[Collected data]

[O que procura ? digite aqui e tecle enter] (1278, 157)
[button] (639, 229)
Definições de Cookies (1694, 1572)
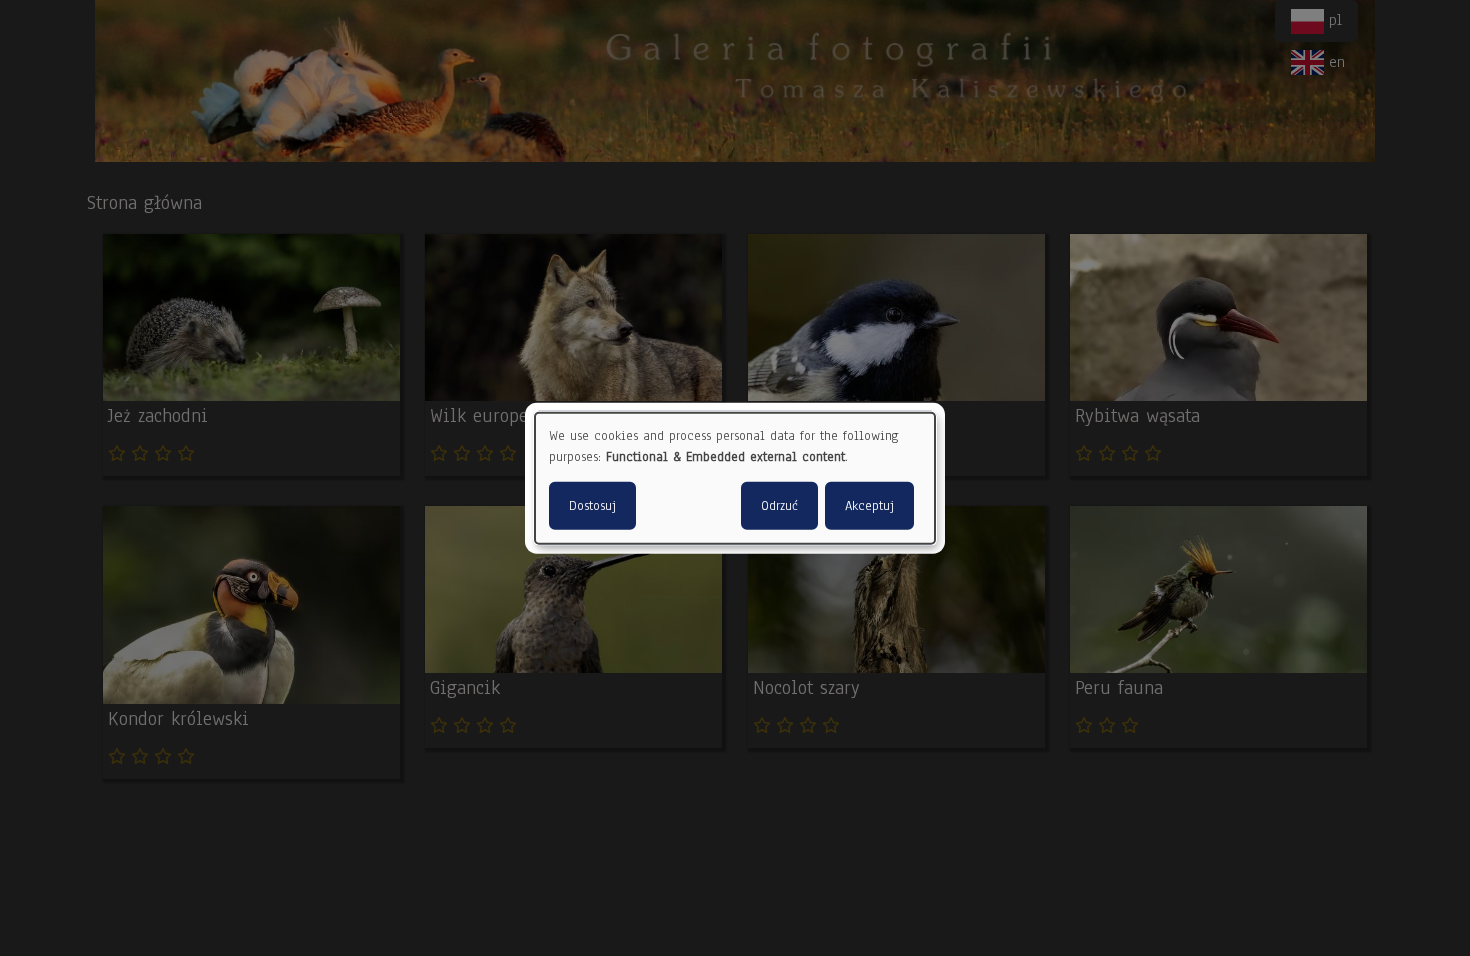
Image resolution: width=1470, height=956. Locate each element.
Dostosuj (592, 505)
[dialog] (735, 478)
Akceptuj (869, 505)
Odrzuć (779, 505)
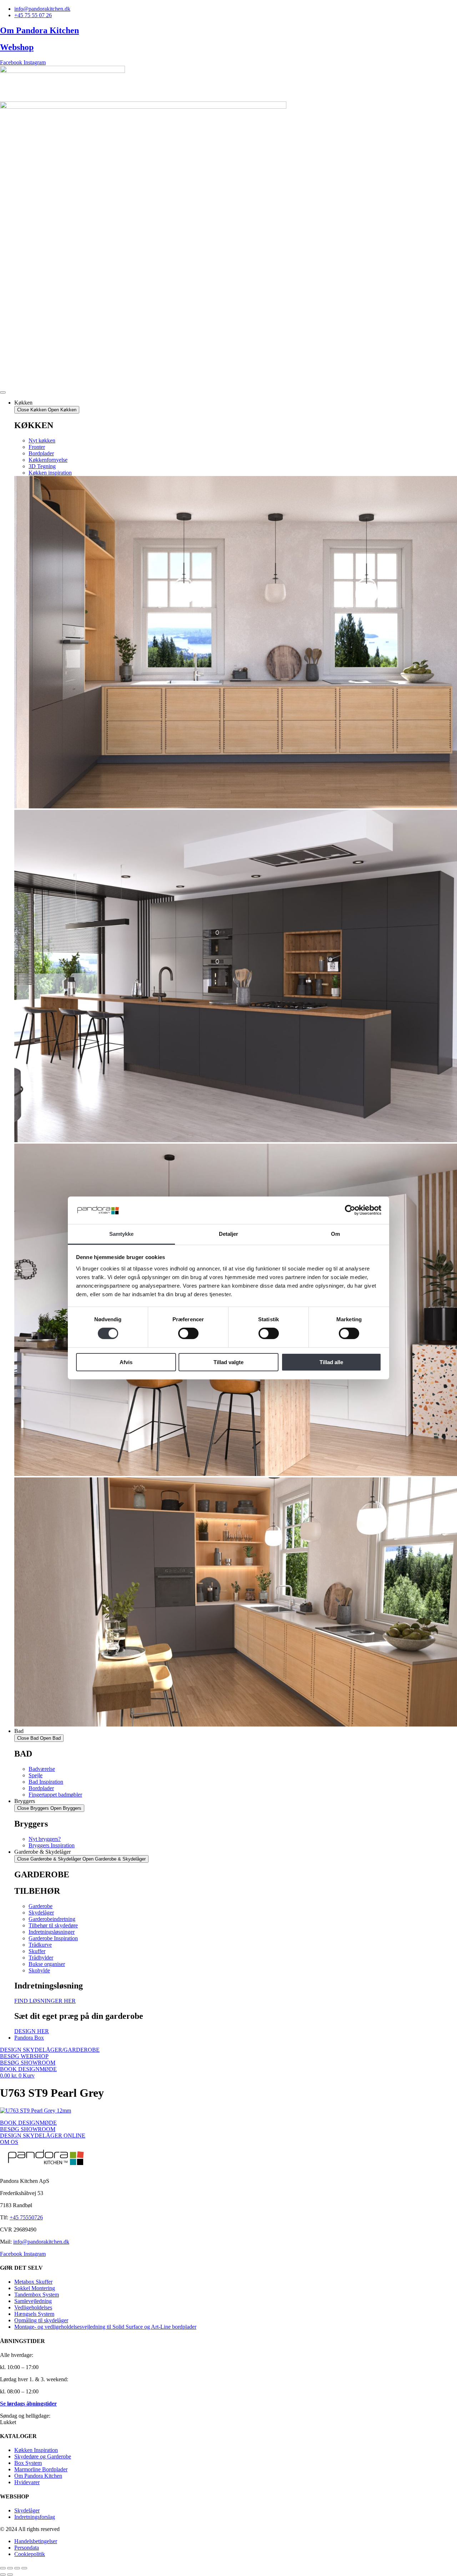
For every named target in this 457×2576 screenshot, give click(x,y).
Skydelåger (41, 1912)
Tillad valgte (228, 1362)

About this exercise:
What the answer needs is every line from the one containing "[dialog] (735, 478)" through the final line of the data above, copied exactly, without pictures.

Output for this task:
[dialog] (735, 478)
Akceptuj (869, 505)
Odrzuć (779, 505)
For every named target in this 457×2576 screenshot, give click(x,y).
Skydelåger (41, 1912)
Tillad valgte (228, 1362)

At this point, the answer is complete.